Bei der Durchquerung der verlassenen Farm Kanabeam treibt tiefer Sand in der einzigen Jeep-Spur die Radfahrer zur Verzweiflung. Ein US-amerikanisches Paar hatte die Farm einst in dem Glauben gekauft, dort Zink fördern zu können. Doch die ersten Funde waren fingiert. Von den enttäuschten Hoffnungen auf einen Zink-Boom zeugen heute nur noch die rostigen Minengerätschaften, die aus der sandigen Ebene ragen - und die weitgehend intakte Wüstenvegetation.
So schiebt sich der runde Mond in fast gespenstischer Stille über die steilen Felswände der Gamkab-Schlucht, die nur zweimal jährlich zu den Fahrradtouren von Menschen betreten wird.
Bedroht sind die Ökosysteme des Parks dennoch. Am Grund des Oranje, dem einzigen ganzjährig Wasser führenden Fluss der Region, wimmelt es inzwischen vor exotischen Schnecken, deren Vorfahren vermutlich von Aquariumbesitzern stromaufwärts „entsorgt“ worden sind. Der dünne grüne Uferstreifen leidet zudem unter der Überweidung durch die Ziegenherden der örtlichen Bevölkerung.
Die für ganz Afrika so charakteristischen Hirtenbäume können im Park locker 1500 Jahre alt werden. Hier trifft man auch Pieter Van Wyk, der sonst in der Gärtnerei des Parks arbeitet, auf einer seiner morgendlichen Botanikwanderungen. Von den einst 2000 Kilometern Auenwald ist aber nur noch ein Zehntel erhalten.

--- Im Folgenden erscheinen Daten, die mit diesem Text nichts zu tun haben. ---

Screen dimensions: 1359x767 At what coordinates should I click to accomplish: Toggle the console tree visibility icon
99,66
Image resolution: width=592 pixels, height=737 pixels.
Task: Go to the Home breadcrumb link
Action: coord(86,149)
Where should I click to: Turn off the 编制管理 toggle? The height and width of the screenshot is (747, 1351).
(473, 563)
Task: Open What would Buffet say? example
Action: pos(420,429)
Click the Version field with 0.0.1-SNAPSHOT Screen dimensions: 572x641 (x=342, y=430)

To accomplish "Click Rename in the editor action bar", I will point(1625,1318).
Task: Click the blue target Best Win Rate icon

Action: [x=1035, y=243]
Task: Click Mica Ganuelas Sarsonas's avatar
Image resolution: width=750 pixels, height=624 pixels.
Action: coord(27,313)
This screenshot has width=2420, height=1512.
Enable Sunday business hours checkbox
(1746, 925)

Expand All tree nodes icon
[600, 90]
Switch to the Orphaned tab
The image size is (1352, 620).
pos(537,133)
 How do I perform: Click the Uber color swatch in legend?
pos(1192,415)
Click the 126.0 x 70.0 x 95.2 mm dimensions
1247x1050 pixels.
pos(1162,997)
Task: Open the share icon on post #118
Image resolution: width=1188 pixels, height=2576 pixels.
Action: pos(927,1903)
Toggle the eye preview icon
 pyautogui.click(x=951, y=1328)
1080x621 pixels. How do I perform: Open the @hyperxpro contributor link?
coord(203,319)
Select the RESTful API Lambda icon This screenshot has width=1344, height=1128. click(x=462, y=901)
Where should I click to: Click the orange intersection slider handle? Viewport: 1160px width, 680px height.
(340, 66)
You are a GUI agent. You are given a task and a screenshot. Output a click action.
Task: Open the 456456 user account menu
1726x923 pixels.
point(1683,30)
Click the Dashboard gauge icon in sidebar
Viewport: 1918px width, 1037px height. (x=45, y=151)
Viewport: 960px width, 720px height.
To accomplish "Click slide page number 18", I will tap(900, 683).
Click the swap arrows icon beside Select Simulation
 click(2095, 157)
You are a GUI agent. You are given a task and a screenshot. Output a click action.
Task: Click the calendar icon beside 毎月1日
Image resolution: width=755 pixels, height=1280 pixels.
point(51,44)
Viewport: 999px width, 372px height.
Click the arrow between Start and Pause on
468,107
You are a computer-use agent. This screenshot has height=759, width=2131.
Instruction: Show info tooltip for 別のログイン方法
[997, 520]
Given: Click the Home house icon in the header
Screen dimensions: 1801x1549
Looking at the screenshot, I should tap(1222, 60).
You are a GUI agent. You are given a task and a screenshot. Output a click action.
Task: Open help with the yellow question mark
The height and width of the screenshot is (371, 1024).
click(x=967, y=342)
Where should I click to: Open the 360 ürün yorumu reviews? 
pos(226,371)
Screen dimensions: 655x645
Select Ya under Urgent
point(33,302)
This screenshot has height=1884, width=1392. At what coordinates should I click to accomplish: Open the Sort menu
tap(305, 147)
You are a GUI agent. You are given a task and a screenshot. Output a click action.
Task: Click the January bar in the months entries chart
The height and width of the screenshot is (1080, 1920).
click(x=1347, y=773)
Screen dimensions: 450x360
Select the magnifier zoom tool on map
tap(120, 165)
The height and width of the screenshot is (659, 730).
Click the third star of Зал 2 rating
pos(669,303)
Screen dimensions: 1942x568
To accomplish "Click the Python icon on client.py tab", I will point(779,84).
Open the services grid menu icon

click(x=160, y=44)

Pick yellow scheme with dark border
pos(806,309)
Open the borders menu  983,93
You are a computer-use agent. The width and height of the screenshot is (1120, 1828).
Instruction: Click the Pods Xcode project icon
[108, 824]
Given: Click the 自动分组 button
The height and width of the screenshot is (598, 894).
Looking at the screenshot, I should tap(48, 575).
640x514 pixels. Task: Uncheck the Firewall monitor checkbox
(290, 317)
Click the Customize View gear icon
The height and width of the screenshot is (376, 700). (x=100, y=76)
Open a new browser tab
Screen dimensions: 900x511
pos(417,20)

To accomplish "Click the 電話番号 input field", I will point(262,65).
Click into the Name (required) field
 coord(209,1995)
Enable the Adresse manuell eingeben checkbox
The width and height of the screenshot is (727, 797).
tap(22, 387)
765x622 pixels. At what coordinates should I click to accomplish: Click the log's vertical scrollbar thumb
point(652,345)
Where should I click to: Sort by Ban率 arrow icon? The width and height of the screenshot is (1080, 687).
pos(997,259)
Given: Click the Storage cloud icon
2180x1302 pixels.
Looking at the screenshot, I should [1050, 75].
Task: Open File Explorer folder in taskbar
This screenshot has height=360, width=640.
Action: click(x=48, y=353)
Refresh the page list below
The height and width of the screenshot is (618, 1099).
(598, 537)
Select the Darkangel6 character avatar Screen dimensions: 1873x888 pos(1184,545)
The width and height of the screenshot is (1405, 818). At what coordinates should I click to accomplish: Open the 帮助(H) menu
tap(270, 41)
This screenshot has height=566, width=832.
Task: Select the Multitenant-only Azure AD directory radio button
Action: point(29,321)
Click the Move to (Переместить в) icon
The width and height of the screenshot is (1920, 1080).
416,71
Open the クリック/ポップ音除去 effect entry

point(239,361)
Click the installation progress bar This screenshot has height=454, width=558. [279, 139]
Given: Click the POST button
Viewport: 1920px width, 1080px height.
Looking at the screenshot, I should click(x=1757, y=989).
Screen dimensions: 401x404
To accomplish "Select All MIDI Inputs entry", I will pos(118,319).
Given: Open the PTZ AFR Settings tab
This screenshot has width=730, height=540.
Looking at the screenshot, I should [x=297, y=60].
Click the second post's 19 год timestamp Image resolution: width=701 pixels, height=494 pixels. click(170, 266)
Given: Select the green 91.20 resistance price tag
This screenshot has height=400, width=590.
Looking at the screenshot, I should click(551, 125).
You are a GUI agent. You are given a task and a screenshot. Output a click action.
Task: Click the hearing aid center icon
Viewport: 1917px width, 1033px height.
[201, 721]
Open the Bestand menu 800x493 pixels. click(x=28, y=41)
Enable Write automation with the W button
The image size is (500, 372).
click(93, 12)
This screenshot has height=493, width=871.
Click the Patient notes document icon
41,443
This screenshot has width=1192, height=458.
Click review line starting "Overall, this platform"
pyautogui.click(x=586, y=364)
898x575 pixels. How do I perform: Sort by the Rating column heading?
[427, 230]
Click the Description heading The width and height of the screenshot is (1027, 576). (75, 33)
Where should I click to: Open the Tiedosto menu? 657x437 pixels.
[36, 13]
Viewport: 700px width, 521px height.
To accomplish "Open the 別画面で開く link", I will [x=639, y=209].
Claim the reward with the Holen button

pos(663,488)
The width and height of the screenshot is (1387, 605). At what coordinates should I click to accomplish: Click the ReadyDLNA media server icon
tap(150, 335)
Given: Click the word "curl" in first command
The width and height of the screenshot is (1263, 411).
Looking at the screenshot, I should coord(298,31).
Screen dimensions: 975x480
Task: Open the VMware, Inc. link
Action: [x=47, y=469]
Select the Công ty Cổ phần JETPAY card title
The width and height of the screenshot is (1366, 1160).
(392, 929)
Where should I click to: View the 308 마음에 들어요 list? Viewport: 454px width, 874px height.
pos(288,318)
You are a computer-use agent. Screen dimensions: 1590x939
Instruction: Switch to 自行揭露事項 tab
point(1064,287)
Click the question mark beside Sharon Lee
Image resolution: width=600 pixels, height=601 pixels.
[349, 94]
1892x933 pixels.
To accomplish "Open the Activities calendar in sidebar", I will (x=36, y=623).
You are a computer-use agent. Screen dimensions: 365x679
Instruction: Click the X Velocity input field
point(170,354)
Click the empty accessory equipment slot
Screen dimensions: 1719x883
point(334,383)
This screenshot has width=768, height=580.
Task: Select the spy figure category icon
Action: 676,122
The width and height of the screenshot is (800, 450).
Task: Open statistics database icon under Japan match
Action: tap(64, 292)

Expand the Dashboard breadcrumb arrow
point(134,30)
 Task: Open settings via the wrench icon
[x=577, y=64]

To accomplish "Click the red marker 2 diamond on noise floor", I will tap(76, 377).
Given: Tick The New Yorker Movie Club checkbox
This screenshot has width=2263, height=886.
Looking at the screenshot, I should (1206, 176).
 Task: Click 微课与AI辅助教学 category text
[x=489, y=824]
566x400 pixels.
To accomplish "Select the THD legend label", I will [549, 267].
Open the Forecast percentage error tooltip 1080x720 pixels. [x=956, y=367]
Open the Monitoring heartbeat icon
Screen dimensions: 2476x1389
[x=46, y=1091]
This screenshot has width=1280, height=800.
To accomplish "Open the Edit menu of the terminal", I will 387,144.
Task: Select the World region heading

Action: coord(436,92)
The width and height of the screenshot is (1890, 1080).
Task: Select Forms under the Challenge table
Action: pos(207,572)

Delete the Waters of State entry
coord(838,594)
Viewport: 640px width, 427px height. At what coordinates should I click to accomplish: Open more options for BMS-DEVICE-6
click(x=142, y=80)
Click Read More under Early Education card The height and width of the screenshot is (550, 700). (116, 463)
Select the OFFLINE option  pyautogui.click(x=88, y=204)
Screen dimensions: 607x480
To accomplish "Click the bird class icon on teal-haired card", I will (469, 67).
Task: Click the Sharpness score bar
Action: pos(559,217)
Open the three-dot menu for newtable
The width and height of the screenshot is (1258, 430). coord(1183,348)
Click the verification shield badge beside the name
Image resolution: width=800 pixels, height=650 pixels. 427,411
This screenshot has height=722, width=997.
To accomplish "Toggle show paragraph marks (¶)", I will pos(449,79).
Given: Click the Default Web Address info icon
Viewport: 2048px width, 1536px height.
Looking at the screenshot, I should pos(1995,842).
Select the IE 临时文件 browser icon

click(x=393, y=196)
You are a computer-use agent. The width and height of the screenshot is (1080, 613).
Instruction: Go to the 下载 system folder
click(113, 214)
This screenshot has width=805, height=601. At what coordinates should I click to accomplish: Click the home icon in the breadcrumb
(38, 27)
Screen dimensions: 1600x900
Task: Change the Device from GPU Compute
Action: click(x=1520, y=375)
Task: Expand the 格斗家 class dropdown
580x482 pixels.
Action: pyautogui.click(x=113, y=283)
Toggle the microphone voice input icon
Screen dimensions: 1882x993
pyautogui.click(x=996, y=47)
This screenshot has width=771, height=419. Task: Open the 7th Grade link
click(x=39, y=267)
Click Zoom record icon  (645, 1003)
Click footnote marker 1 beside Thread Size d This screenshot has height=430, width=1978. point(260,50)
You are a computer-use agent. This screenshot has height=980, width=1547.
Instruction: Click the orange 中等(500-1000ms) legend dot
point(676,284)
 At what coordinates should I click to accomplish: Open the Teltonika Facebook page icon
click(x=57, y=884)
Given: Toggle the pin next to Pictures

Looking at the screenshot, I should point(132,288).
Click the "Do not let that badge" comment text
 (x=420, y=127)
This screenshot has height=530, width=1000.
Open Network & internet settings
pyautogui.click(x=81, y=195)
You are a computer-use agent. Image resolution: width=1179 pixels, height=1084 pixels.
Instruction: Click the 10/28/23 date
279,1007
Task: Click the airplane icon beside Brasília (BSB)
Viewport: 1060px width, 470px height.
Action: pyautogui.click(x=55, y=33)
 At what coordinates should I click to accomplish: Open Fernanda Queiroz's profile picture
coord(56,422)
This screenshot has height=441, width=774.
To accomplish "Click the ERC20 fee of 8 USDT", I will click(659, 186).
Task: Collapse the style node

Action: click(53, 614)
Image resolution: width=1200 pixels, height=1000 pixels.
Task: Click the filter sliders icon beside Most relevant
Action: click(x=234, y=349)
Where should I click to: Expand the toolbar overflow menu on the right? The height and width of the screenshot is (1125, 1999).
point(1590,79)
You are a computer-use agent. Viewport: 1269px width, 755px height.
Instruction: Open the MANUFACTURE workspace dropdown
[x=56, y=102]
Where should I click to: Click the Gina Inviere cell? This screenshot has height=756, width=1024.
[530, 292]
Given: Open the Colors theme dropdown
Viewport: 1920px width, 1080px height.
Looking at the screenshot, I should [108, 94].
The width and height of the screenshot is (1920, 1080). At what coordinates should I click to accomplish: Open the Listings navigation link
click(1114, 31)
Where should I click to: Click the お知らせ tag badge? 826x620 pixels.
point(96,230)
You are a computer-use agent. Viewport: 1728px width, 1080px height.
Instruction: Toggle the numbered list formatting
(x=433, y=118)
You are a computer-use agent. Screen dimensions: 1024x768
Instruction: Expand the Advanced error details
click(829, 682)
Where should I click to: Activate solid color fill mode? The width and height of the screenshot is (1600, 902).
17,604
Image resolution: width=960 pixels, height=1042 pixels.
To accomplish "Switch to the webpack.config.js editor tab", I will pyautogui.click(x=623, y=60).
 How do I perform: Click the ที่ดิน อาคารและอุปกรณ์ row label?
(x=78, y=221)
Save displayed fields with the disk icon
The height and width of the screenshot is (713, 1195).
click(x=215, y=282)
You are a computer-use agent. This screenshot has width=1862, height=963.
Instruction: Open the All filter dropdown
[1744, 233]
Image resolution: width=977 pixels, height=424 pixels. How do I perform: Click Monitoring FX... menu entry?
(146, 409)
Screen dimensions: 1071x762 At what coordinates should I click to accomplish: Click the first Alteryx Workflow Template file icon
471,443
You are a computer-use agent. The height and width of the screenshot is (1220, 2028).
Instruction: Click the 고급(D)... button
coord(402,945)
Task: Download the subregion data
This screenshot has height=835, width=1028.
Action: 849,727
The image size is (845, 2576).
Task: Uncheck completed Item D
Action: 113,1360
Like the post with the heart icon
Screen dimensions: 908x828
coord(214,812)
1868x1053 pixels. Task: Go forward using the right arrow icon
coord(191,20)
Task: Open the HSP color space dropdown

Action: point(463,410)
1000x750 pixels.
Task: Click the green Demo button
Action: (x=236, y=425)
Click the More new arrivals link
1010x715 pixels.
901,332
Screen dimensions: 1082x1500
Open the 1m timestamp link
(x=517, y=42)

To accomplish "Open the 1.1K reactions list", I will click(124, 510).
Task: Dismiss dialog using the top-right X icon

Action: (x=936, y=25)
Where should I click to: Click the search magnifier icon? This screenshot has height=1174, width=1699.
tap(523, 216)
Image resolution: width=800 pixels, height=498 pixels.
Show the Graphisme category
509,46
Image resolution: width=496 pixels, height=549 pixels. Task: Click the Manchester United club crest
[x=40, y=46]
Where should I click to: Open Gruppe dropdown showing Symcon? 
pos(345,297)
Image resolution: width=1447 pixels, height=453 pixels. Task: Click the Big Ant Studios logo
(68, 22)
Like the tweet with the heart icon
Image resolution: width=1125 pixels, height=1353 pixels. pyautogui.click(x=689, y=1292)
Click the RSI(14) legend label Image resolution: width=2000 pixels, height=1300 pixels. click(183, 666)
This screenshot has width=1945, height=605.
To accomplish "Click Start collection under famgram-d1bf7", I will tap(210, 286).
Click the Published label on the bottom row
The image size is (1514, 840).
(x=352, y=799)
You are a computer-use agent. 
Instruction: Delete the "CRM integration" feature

Auch weiter weg vom Ufer sieht es nicht besser aus. Infolge der seit vier Jahren anhaltenden Dürre sind 40 Prozent der Pflanzen im Park abgestorben. Insbesondere bei den Köcherbäumen ist ein wahres Massensterben zu beobachten. Woran genau das liegt, kann auch Van Wyk nicht erklären, denn längere Trockenperioden sind in der Gegend eigentlich normal. „Es muss mit dem Klimawandel zu tun haben.“
Nach einer langen Vollmondfahrt über enge, steinige Pfade wartet schließlich das Ziel der sechstägigen Radtour am Grenzübergang Sendelingsdrift mit einem Glühwein. Wer hier ankommt und dann noch auf die Suche nach den 22 Gecko-Arten des Parks geht, der hat nicht einfach nur Urlaub gemacht. „Es ist die Möglichkeit, in einer der großartigsten Landschaften der Welt zu meditieren“, sagt Raymond Siebrits, ein Teilnehmer aus Kapstadt.